Wien - Mit Kritik haben sowohl Vertreter der Oppositionsparteien und der Diakonie als auch die freiheitliche Sicherheitssprecherin Helene Partik-Pable am Sonntag auf die Aussagen von Innenminister Ernst Strasser (V) zur Asylpolitik in der Fernseh-"Pressestunde" reagiert. Partik-Pable kritisiert, dass Strasser keinerlei Anstalten mache, innerhalb der EU auf die besondere Gefährdung Österreich als Erstgrenzland des Schengenbereiches hinzuweisen, um daraus entsprechende Maßnahmen ableiten zu können wie eben die Visumpflicht für Rumänen oder die Abschiebung straffällig gewordener Asylwerber.
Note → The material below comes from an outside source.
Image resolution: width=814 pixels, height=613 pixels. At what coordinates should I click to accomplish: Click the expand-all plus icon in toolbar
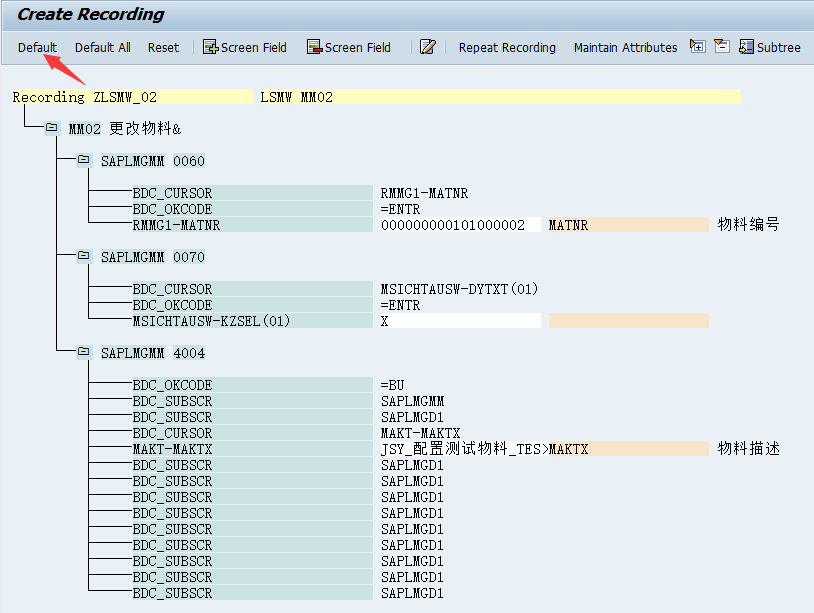tap(697, 47)
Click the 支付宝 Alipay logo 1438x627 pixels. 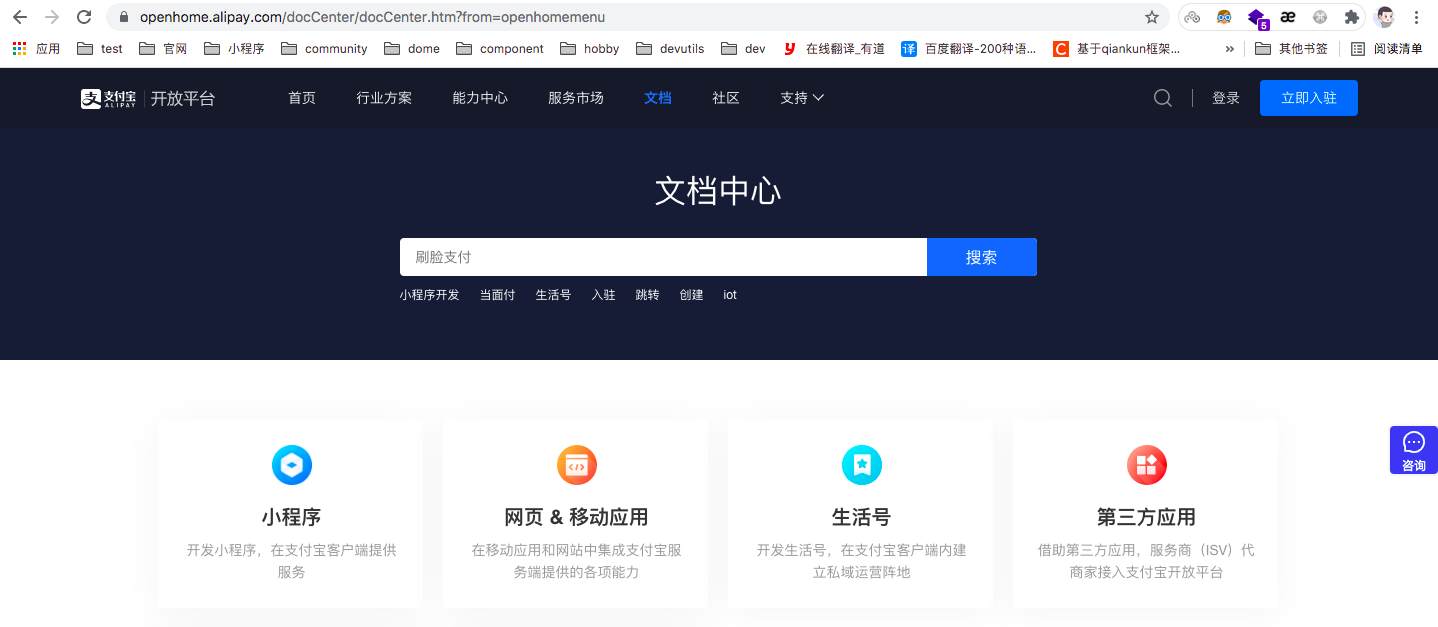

"Kaltschnäuzige Belastungspolitik"

Für SPÖ-Bundesgeschäftsführer Norbert Darabos ist die Asylpolitik nur ein Bereich in der Politik der Regierung, den er ablehnt: "Was als Reform verkauft wird, ist eine kaltschnäuzige Belastungspolitik, die weiten Bevölkerungsschichten schadet und mit ihrer Drüberfahrmentalität typisch für die Performance dieser Regierung ist", betonte Darabos. Das zeige sich auch daran, dass Strasser nichts Schlechtes daran erkennen kann, dass auch das Asylgesetz an der Verfassungskonformität vorbeischramme.

"Verfassungswidrig"

Für die Grünen sprach Menschenrechtssprecherin Terezija Stoisits von "Verfassungswidrigkeiten und Unmenschlichkeiten". Stoisits kritisiert zudem, dass Strasser bei Asylfragen ständig aus jeder Verantwortung flüchte. Er schiebe immer alles auf die Bürgermeister, die Caritas, die Diakonie und das Rote Kreuz ab und wolle damit zudecken, dass er, Strasser, für die Unterbringung von Asylwerbern verantwortlich ist: "Es ist sein Scheitern, wenn er die Bürgermeister nicht überzeugen kann."

Michael Chalupka, Direktor der Diakonie Österreich, wies den Vorwurf zurück, Fälle von obdachlosen Asylwerbern nicht mit dem Innenministerium verhandelt zu haben, sondern sie zuerst an die Medien gegeben zu haben. Das Gegenteil treffe zu: "Jeder einzelne Fall wurde den Behörden vorgetragen und konnte bis auf einen nicht gelöst werden. Laufend wenden sich Beamte des Innenministeriums an die Hilfsorganisationen, weil sie selbst die inhumane Vorgangsweise ihres Ministeriums nicht mehr ertragen, und bitten um Unterbringung und Intervention von Seiten der Hilfsorganisationen." Es sei die "glatte Unwahrheit", dass kein einziger in der Öffentlichkeit diskutierter Fall eines obdachlosen Asylwerbers gestimmt habe.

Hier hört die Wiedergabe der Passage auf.